Cette méthode de surveillance par webcam pose des questions au sujet de l’intimité et du droit à la vie privée. Nous appelons l’UCLouvain à revoir sa position. En effet, le climat déjà tendu demande de trouver des solutions d’apaisement. En changeant de manière réfléchie les modalités d’évaluation, de tels dispositifs anti-triche orwelliens n’auraient plus d’utilité.
Celles et ceux qui ne disposent pas des moyens matériels nécessaires ou qui refusent la surveillance à domicile seront invité.es à passer leurs examens sur le site de l’université, se mettant ainsi en danger sanitaire. Rappelons à ce titre que la fracture numérique touche 4% de la communauté étudiante, selon la FEF, et ce sans compter celles et ceux qui n’ont pas accès à un espace de travail de qualité ou qui vivent des conditions de confinement compliquées. Au terme de tout cela, la seule chose que l’on sait, c’est que les examens mènent au casse-pipe.
Des solutions ambitieuses
En conclusion de cette situation extrêmement stressante pour une bonne partie des étudiant·es, nous demandons que :
- Des directives claires et rassurantes soient prises concernant la tenue des examens et qu’un appel à l’allègement des sessions d’examens soit fait dans l’ensemble des facultés.
- Les évaluations classiques soient remplacées par des évaluations à cours ouvert et qu’elles soient allégées.
- Les cours pour lesquels il n’y aurait pas de modalité d’évaluation adaptée, la proclamation automatique soit envisagée, accompagnée par des évaluations formatives ainsi qu’une note administrative.
- Veiller à ce que chaque étudiant·e, qu’elle que soit sa condition socio-économique, dispose de conditions adaptées pour étudier et pour passer ses examens en le mettant le moins possible en danger face à la pandémie.

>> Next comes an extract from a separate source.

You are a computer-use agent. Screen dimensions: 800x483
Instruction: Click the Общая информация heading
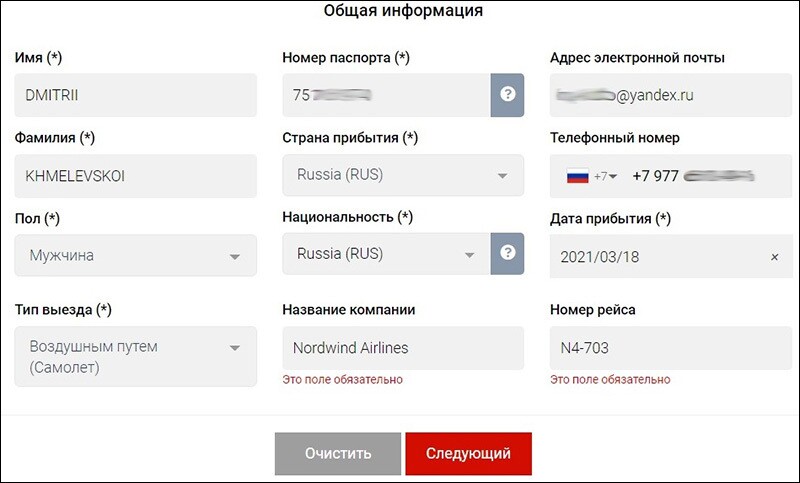pos(403,12)
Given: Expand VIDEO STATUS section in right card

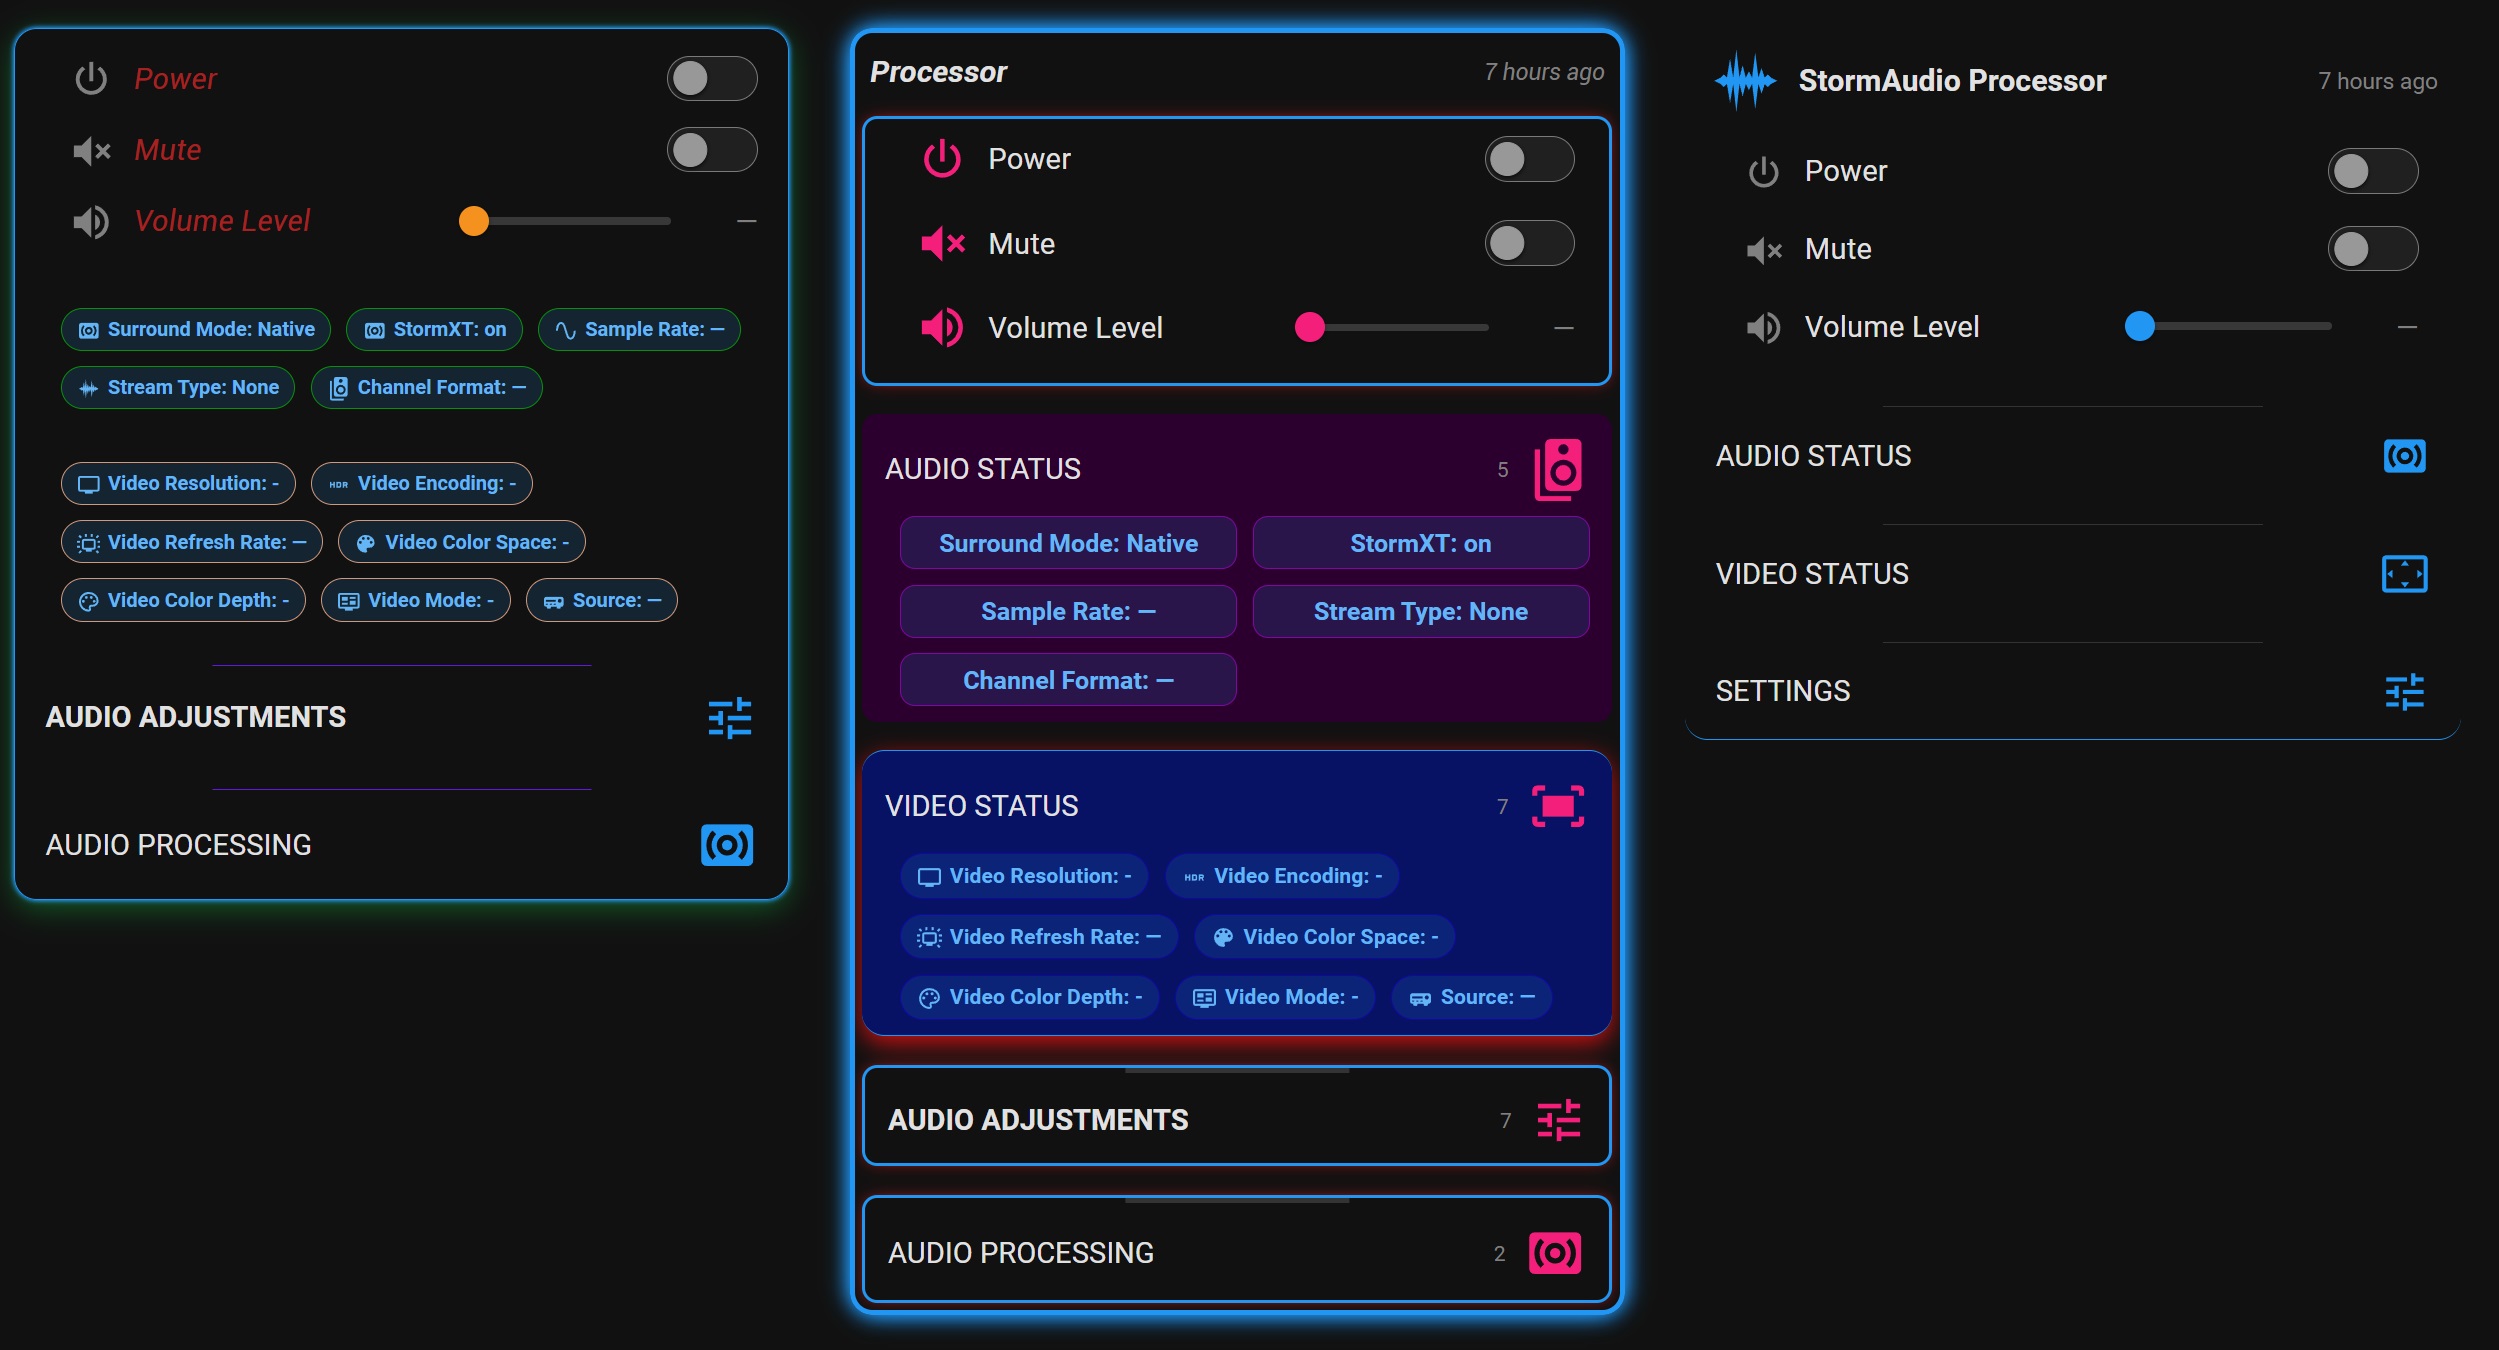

Ces décisions doivent être prises en tenant compte des particularités des facultés et qui laissent l’opportunité aux autorités locales de prendre des décisions fortes en faveur des étudiant·es. Il est temps de rassurer la communauté étudiante afin que celle-ci ne reste pas dans l’incertitude et n’appréhende pas le blocus et les examens comme elle le fait actuellement.